Even though she just got back from her stay the Caligari Insane Asylum, frustrated housewife Mrs. Van Houten (Laura Albert) is sent back right in when her wimpy dork of a husband can’t abide her unbridled horniness. This delights the malevolent Dr. Caligari (Madeleine Reynal), who uses every opportunity to further her wild experiments in neurochemical brain transplants. Shocked by her unethical behavior, the staff that work for Caligari attempt to stage a coup in order to take over the asylum. Hilarity ensues.
Thanks to a friend of mine, I managed to see this outlandish sequel years before I ever laid eyes on the original The Cabinet of Dr. Caligari (1920). He said, “You need to see this batshit crazy movie!” And he was right, I did need to see it. Writer/director Stephen Sayadian and screenwriter Jerry Stahl’s hyper camp masterpiece is quite unlike anything I’d ever seen before. Dr. Caligari (1989) hovers -no, it undulates between pretentious arthouse riffing and camp comedy very successfully. If you are a fan of John Waters and The Rocky Horror Picture Show (1975), you will find a lot to enjoy here.
Laura Albert, who I’ve enjoyed in underseen 80s horror fare like The Unnamable (1988) and Death by Dialogue (1988), is particularly fearless in Dr. Caligari. Her role requires a great deal of nudity and… let’s just say imaginative plot twists that show both her range and her perseverance in the face of the bizarre. The most normal thing that happens to her in this movie is when Mrs. Van Houten has an out of body experience where she sees a guy in a kewpie doll mask making violent love to her on a gurney in front of herself and her fellow asylum patients.

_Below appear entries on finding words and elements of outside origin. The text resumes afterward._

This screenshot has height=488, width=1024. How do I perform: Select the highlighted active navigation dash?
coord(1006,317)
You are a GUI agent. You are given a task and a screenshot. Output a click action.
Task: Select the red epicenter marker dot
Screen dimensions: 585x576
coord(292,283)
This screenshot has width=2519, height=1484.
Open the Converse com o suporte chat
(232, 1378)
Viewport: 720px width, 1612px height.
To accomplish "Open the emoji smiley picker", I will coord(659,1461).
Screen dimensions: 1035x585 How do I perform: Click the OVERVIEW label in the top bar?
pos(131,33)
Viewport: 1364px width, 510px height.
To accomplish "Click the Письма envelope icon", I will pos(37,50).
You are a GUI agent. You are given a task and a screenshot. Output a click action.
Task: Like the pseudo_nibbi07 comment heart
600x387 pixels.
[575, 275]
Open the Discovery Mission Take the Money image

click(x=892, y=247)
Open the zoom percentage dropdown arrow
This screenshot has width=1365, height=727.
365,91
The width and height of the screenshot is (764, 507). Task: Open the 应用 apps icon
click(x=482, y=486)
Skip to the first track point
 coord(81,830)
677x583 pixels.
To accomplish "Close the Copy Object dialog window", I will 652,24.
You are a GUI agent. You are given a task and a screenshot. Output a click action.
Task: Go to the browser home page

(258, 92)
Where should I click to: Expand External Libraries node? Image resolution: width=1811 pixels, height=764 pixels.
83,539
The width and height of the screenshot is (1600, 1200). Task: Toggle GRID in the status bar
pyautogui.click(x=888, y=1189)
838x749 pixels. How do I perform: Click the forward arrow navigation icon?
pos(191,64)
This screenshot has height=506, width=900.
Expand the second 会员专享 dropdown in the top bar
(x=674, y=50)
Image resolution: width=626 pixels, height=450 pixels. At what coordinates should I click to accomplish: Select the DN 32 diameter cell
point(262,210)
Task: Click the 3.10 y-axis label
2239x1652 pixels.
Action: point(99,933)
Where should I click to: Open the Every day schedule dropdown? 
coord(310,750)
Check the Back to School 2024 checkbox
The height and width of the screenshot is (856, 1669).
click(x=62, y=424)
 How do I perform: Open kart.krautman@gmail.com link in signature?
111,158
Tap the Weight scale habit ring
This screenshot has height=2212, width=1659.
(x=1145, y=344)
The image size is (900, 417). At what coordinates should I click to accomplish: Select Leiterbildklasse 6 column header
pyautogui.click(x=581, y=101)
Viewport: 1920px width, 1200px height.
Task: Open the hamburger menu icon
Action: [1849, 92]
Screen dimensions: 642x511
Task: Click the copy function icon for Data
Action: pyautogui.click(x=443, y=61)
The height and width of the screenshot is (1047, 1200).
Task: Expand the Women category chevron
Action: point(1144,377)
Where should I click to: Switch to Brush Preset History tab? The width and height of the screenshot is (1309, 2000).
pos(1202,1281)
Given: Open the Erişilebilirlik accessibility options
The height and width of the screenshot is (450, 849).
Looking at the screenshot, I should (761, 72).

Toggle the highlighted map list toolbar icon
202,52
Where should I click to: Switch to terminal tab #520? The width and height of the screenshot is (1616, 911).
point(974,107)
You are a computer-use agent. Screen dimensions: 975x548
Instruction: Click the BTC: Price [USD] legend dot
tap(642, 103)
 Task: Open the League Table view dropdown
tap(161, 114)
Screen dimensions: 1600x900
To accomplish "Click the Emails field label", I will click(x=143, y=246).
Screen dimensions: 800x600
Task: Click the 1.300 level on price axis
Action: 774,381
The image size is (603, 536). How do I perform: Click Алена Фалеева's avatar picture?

Fans of Repo Man (1984) will be well advised to check this one out as both the lovely Jennifer Balgobin and the criminally underrated Fox Harris play major roles. The biggest surprise is John Durbin, who plays Gus Pratt, a gleefully deranged cannibalistic patient. He was also the “send more paramedics” zombie in The Return of the Living Dead (1985). Debra De Liso, from my beloved The Slumber Party Massacre (1982) has a small role, as does Stephen Quadros of Demon Wind (1990).
Out of financial necessity, Sayadian was not only the director on this film but was also the cinematographer and production designer. The first thing I noticed about Dr. Caligari is how outrageously tacky and filled with small, cool details that only a labor of love could produce. With money as tight as it was, I’m surprised Sayadian didn’t do the score too! I love the film’s eclectic (boy oh boy, I’m going to exhaust my thesaurus in this review) music by Mitchell Froom that occasionally reminds me of something out of a “Tales from the Crypt” episode.
There’s a lot of unsettling themes and gross out body horror packed into this film’s 78-minute running time, but it’s just such a likeably maniacal vision that I was very taken with the whole thing. I was simply agog at the tongue twister dialogue featuring some beatnik poetry-style kink that comes flying at my face in nearly every scene. Here’s a couple of quotable doozies for you: “I want his boy thing! Twist it like a rubber band until it snaps!” and “Mind your nerve ends, lovebunch.”
Dr. Caligari is so brazenly weird that aliens might decide to skip visiting our planet if some freako film fan at NASA launched a copy of this one into space. Everyone coated in pancake makeup, staring right at me, and saying some bonkers ass shit is just delightfully confrontational. I can’t tell if this disjointed oddity is supposed to be profound, inane, or just scattershot enough so that something, anything lands. This is why I almost always love when a film “tries too hard” (a phrase that I hear hipsters throw around all the time because they’re assholes), because so often, the results are worth it.
The colors in Mondo Macabro’s print of Dr. Caligari are going to blow your fucking head off. This has to be one of the most eye-piercingly garish things I’ve ever watched in HD. You can watch the film in widescreen or in full frame to replicate the old VHS’s aspect ratio. And you can watch it with either an audio commentary with Sayadian or with just the isolated music and effects track. In both the commentary and the interview with him on the disc, the director has a lot to say about the film’s production.
Stephen Sayadian an interesting dude and is one of those low-key strange dudes who you can totally see making an unhinged piece of art like this. There is also some great interviews with the films screenwriter and frequent Sayadian collaborator, Jerry Stahl. Interviews with cast members Albert and Reynal are excellent as both actresses look back on the film, and especially working with Sayadian very fondly.